> [Supplied passage]:

————

It can be seen from the calculation results of additional axial stress that the maximum value of additional axial stress increases with the increase of initial pressure. When the pump was started at 8 MPa, the maximum axial additional stress of the tubing was 34 MPa, while when the pump was started at 10 MPa, the axial additional stress was close to 40 MPa, with an increase of 18%. The stress value at the bottom of the hole was the highest, and the closer it was to the wellhead, the smaller it was.

3.2. Calculation Results of Pump Shutdown Operating Parameters

3.2.1. Calculation Results of Flow Field Parameters in Pump Shutdown Condition

When the initial pump shutdown pressure of the surface pipeline is 10 MPa and the pump stop time is 3 s, 9 s, and 15 s, the variation curve of the parameters of pressure and flow velocity in the tubing with time is calculated with different pump shutdown times of the 6500 m pipeline, as shown in Figure 5. Both tubing pressure and flow velocity will fluctuate at the instant of pump stop. For the pressure inside the tubing, when the pump shutdown occurs, the tubing pressure would increase rapidly in a short time during the process. The tubing pressure would be reduced after the pump stops. In the whole time domain of numerical fluctuation, the pressure in the bottomhole tubing was the highest. When the pump was shut down for 3 s, the pressure in the bottomhole tubing could rise to 12.2 MPa at its highest. It also decreases along the line to the wellhead. Additionally, the longer the pump stop time, the smaller the peak fluctuation of pressure in the tubing, and the inverse relationship.

For the flow rate of the medium in the tubing, the flow rate at the bottom of the well was the largest throughout the range of numerical fluctuations and decreases to the wellhead in the direction of the pipeline. The overall trend of the flow rate decreases in an approximately linear relationship until stationary at different pump shutdown times.

————

> [Entries pointing to words and elements]:
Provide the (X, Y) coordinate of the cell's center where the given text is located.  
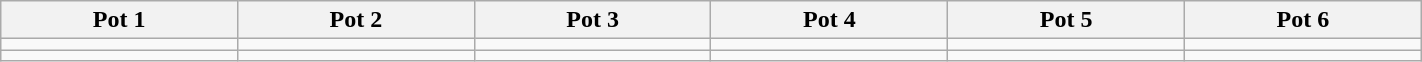
Pot 1 (120, 20)
Pot 6 (1302, 20)
Pot 5 (1066, 20)
Pot 3 (592, 20)
Pot 4 (830, 20)
Pot 2 (356, 20)
Pinpoint the cell where the given text exists, returning its [X, Y] midpoint coordinate. 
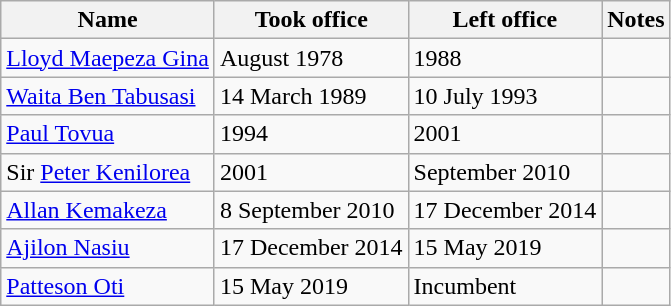
Incumbent [505, 286]
10 July 1993 [505, 96]
August 1978 [311, 58]
1994 [311, 134]
Lloyd Maepeza Gina [108, 58]
Ajilon Nasiu [108, 248]
14 March 1989 [311, 96]
Waita Ben Tabusasi [108, 96]
Took office [311, 20]
Paul Tovua [108, 134]
Name [108, 20]
Allan Kemakeza [108, 210]
Notes [636, 20]
September 2010 [505, 172]
Sir Peter Kenilorea [108, 172]
Patteson Oti [108, 286]
Left office [505, 20]
8 September 2010 [311, 210]
1988 [505, 58]
Search for the cell housing the specified text and yield its [x, y] center coordinate. 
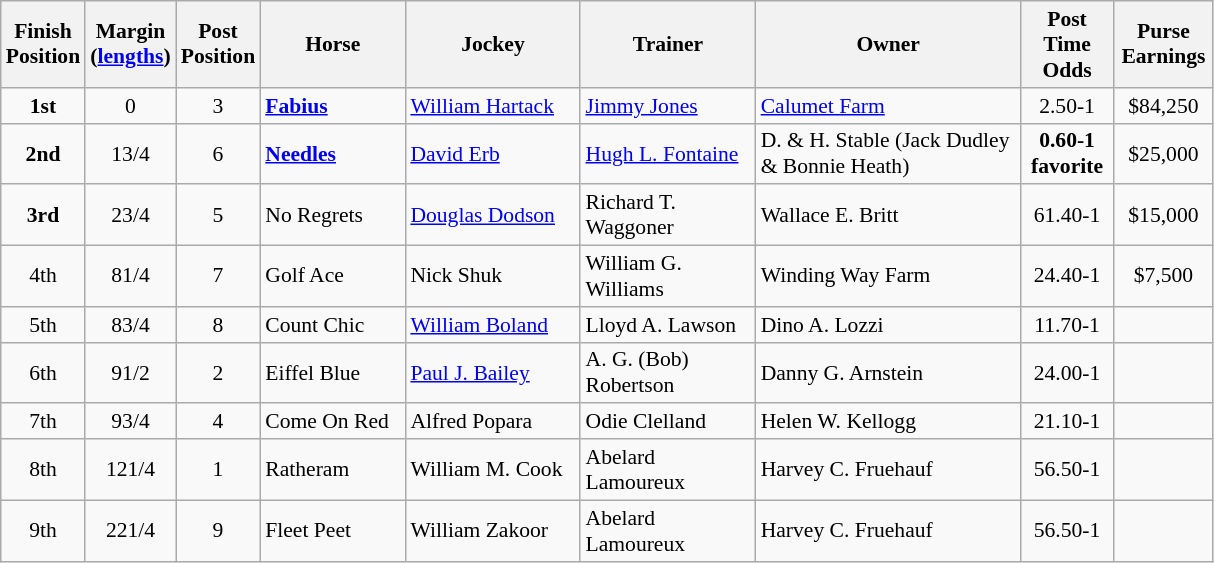
21.10-1 [1068, 422]
0.60-1 favorite [1068, 154]
A. G. (Bob) Robertson [668, 372]
Odie Clelland [668, 422]
$15,000 [1163, 216]
Lloyd A. Lawson [668, 325]
61.40-1 [1068, 216]
$84,250 [1163, 106]
Come On Red [332, 422]
2.50-1 [1068, 106]
Trainer [668, 44]
Jimmy Jones [668, 106]
5 [218, 216]
221/4 [130, 530]
2 [218, 372]
No Regrets [332, 216]
Hugh L. Fontaine [668, 154]
William Boland [492, 325]
Richard T. Waggoner [668, 216]
Margin (lengths) [130, 44]
8th [43, 470]
Paul J. Bailey [492, 372]
Danny G. Arnstein [888, 372]
William Zakoor [492, 530]
Wallace E. Britt [888, 216]
Dino A. Lozzi [888, 325]
91/2 [130, 372]
Eiffel Blue [332, 372]
Fabius [332, 106]
9th [43, 530]
Calumet Farm [888, 106]
Post Time Odds [1068, 44]
William G. Williams [668, 276]
7 [218, 276]
Golf Ace [332, 276]
Jockey [492, 44]
93/4 [130, 422]
$7,500 [1163, 276]
Fleet Peet [332, 530]
9 [218, 530]
1 [218, 470]
Ratheram [332, 470]
4 [218, 422]
Count Chic [332, 325]
3rd [43, 216]
24.00-1 [1068, 372]
121/4 [130, 470]
0 [130, 106]
William M. Cook [492, 470]
7th [43, 422]
David Erb [492, 154]
23/4 [130, 216]
81/4 [130, 276]
1st [43, 106]
Needles [332, 154]
4th [43, 276]
Douglas Dodson [492, 216]
3 [218, 106]
William Hartack [492, 106]
6 [218, 154]
Alfred Popara [492, 422]
83/4 [130, 325]
8 [218, 325]
$25,000 [1163, 154]
Finish Position [43, 44]
13/4 [130, 154]
Horse [332, 44]
Post Position [218, 44]
11.70-1 [1068, 325]
Purse Earnings [1163, 44]
D. & H. Stable (Jack Dudley & Bonnie Heath) [888, 154]
Owner [888, 44]
Nick Shuk [492, 276]
6th [43, 372]
5th [43, 325]
Winding Way Farm [888, 276]
24.40-1 [1068, 276]
Helen W. Kellogg [888, 422]
2nd [43, 154]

————

> [Exercise]: Rewrite the paragraph of the tubing calculation text beginning "It can be seen from the calculation results" more briefly, keeping its main facts. These entries come from a different source than the tubing calculation text.

> [Task output]: The maximum additional axial stress rises as initial pressure rises. A pump start at 8 MPa gave a maximum axial additional stress in the tubing of 34 MPa, and a start at 10 MPa gave nearly 40 MPa, an 18% increase. Stress peaked at the bottom of the hole and fell closer to the wellhead.